▸ Texte:
=-=-=-=-=

Et que penser des mobilisations citoyennes qui ont éclos ces derniers temps, en dehors des cadres de la traditionnelle démocratie représentative, « Sans minorer l’intérêt et l’ampleur de ces mobilisations, que ce soit Nuit debout, les Gilets jaunes, la Primaire populaire ou d’autres, ce sont bien souvent des échecs », analyse le chercheur Rémi Lefebvre ?

Soit car il y a refus des logiques représentatives existantes, telle l’élection, soit parce que ces démarches se heurtent à la résistance des partis politiques. Les formations politiques traditionnelles ne sont pas prêtes à faire face à la participation citoyenne, qu’elles perçoivent comme un contre-pouvoir. Le vieux monde qui résiste.

L’association « Démocratie ouverte » est née en France il y a une dizaine d’années, inspirée du « Partenariat pour un gouvernement ouvert » (Open Government Partnership – OGP), une initiative internationale encourageant les États à ouvrir leurs modes de gouvernance, en associant davantage les citoyens aux décisions publiques. Emmanuel Macron, a promis un « grand débat permanent » s’il est réélu.

=-=-=-=-=

▸ Matériel fourni:
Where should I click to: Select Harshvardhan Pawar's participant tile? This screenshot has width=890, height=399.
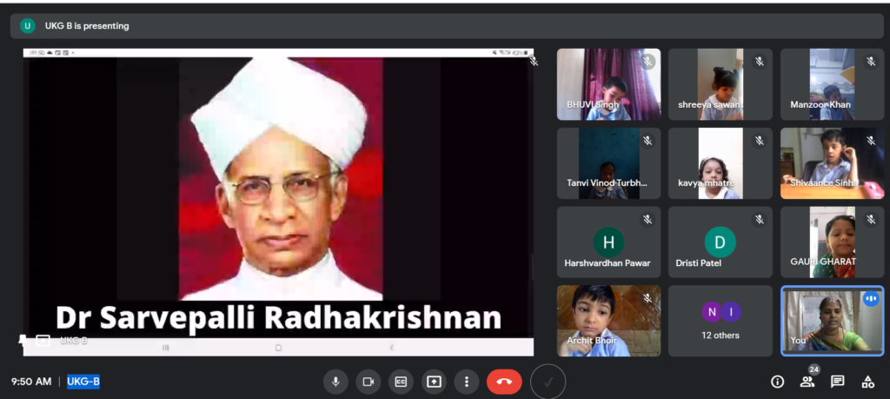tap(608, 242)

=-=-=-=-=

▸ Consigne:
Transcrivez intégralement le texte sur les mobilisations citoyennes et la démocratie ouverte, sans y apporter la moindre modification.

▸ Réponse rédigée:
Et que penser des mobilisations citoyennes qui ont éclos ces derniers temps, en dehors des cadres de la traditionnelle démocratie représentative, « Sans minorer l’intérêt et l’ampleur de ces mobilisations, que ce soit Nuit debout, les Gilets jaunes, la Primaire populaire ou d’autres, ce sont bien souvent des échecs », analyse le chercheur Rémi Lefebvre ?

Soit car il y a refus des logiques représentatives existantes, telle l’élection, soit parce que ces démarches se heurtent à la résistance des partis politiques. Les formations politiques traditionnelles ne sont pas prêtes à faire face à la participation citoyenne, qu’elles perçoivent comme un contre-pouvoir. Le vieux monde qui résiste.

L’association « Démocratie ouverte » est née en France il y a une dizaine d’années, inspirée du « Partenariat pour un gouvernement ouvert » (Open Government Partnership – OGP), une initiative internationale encourageant les États à ouvrir leurs modes de gouvernance, en associant davantage les citoyens aux décisions publiques. Emmanuel Macron, a promis un « grand débat permanent » s’il est réélu.